Excerpted passage section start

At Palliative Care Nurses Australia (PCNA), we believe that providing quality care for patients living with advanced serious illness and their families is of utmost importance.

Many patients with palliative care needs in Australia require one if not multiple admissions to hospital in their last 12 months or so of life. In addition to this, many Australians living with advanced serious illness will die in an acute care setting.

Caring for patients with palliative care needs within the acute care sector can be complex and challenging. Clinical decision making, care planning, and care provision require a deep understanding of the patient's needs, as well as the resources available to support them. Access to quality learning resources that can be tailored to local and individual contexts is essential for clinicians across all jurisdictions in Australia.

PCNA’s experience with the End-of-Life Essentials (EOLE) program and project team has been overwhelmingly positive. PCNA appreciates the inclusion of nursing representation within the EOLE National Advisory Group, and the efforts made to make these resources available and accessible to nurses working around the clock, through online resources and in-service materials.

We are aware of colleagues who are exploring ways to integrate EOLE learning into new graduate nursing programs. This is important as this enables learning in real-time as nurses commencing their professional work face care requirements for patients with palliative care needs, and/or their families. Understanding the impact of this learning for the nurses themselves and the patients and families they care for is an important focus into the years ahead.

Excerpted passage section end

Work request
Carry on the statement above about palliative care nursing and the End-of-Life Essentials program from the point where it stops.

Material supplied section start

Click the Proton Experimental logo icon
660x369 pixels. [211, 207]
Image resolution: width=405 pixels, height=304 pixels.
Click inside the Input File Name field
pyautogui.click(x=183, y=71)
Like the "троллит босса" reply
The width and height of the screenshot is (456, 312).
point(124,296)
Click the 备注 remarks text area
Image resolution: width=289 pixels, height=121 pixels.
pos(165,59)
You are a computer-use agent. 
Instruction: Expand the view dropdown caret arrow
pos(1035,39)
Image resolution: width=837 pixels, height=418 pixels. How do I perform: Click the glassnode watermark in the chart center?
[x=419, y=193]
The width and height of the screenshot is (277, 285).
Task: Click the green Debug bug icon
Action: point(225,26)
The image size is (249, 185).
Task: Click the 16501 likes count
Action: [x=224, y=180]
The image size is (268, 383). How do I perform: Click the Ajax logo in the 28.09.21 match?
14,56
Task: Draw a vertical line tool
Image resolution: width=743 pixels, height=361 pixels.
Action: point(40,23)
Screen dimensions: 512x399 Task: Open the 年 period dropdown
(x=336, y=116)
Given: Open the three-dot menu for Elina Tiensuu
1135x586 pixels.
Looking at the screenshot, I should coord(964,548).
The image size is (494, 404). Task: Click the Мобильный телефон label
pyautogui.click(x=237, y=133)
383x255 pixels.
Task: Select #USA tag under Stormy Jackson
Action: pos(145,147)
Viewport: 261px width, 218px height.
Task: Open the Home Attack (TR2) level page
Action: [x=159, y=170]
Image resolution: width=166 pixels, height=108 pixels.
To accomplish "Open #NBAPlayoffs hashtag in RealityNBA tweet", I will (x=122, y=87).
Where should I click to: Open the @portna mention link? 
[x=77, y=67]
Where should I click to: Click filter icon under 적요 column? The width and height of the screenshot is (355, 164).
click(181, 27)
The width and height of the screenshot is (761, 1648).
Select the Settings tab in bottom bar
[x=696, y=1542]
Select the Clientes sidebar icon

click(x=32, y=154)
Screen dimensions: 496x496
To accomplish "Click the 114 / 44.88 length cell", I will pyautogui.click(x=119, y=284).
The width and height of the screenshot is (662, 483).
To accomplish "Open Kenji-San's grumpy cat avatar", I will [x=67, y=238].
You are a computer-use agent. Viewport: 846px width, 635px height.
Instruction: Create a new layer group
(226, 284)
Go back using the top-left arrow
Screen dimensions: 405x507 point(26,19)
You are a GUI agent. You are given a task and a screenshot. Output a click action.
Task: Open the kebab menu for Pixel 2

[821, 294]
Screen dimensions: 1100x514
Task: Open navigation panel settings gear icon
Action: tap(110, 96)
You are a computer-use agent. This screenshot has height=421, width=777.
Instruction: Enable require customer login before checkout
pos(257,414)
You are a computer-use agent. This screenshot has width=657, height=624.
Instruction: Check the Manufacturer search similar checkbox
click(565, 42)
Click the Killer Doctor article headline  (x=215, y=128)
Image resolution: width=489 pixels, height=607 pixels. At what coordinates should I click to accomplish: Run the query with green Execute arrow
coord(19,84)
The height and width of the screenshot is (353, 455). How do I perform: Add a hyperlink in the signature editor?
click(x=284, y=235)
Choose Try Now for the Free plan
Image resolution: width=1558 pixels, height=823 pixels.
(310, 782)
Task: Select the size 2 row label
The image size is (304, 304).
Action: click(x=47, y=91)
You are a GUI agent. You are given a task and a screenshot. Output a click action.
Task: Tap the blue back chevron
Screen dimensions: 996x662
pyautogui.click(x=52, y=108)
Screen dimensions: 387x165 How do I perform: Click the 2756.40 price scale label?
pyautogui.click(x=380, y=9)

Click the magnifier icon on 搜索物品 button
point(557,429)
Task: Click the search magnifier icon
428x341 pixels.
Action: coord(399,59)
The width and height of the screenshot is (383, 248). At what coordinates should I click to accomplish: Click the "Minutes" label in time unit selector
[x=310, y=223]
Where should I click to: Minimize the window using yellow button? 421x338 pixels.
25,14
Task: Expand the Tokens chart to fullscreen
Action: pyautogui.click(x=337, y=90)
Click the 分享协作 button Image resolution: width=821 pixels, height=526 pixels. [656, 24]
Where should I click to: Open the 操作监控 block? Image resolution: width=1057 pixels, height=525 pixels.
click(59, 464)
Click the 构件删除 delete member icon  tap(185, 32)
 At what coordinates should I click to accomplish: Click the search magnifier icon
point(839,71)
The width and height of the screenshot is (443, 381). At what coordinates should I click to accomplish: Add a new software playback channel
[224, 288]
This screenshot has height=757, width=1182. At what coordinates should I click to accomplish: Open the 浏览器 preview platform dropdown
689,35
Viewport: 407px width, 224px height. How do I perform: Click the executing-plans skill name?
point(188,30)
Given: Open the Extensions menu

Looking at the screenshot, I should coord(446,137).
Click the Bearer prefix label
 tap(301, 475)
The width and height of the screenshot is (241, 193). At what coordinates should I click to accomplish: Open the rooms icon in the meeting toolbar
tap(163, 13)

Material supplied section end

Result
EOLE works hard to meet the needs of all clinicians, including nurses, medical professionals, and allied health workers across all care settings. It is unique in that it crosses clinical disciplines and facilitates conversations among multi-disciplinary teams, which is critical when it comes to providing optimal care for people at the end of life.

In the coming years, we look forward to working with the EOLE team to refine implementation strategies for these resources and ensure that updated and high-quality resources are available for all clinical disciplines. We will especially focus on resources that specifically support nurses in their care provision whether at the new graduate level or for nurses who have worked for many years.

At PCNA, we believe that providing quality care for patients with palliative care needs and their families is a priority. Through programs like EOLE, we can ensure that clinicians have access to resources they need to support the provision of optimal care. Find out more about the EOLE purpose-built training resources for short, targeted training for small or large groups in various settings.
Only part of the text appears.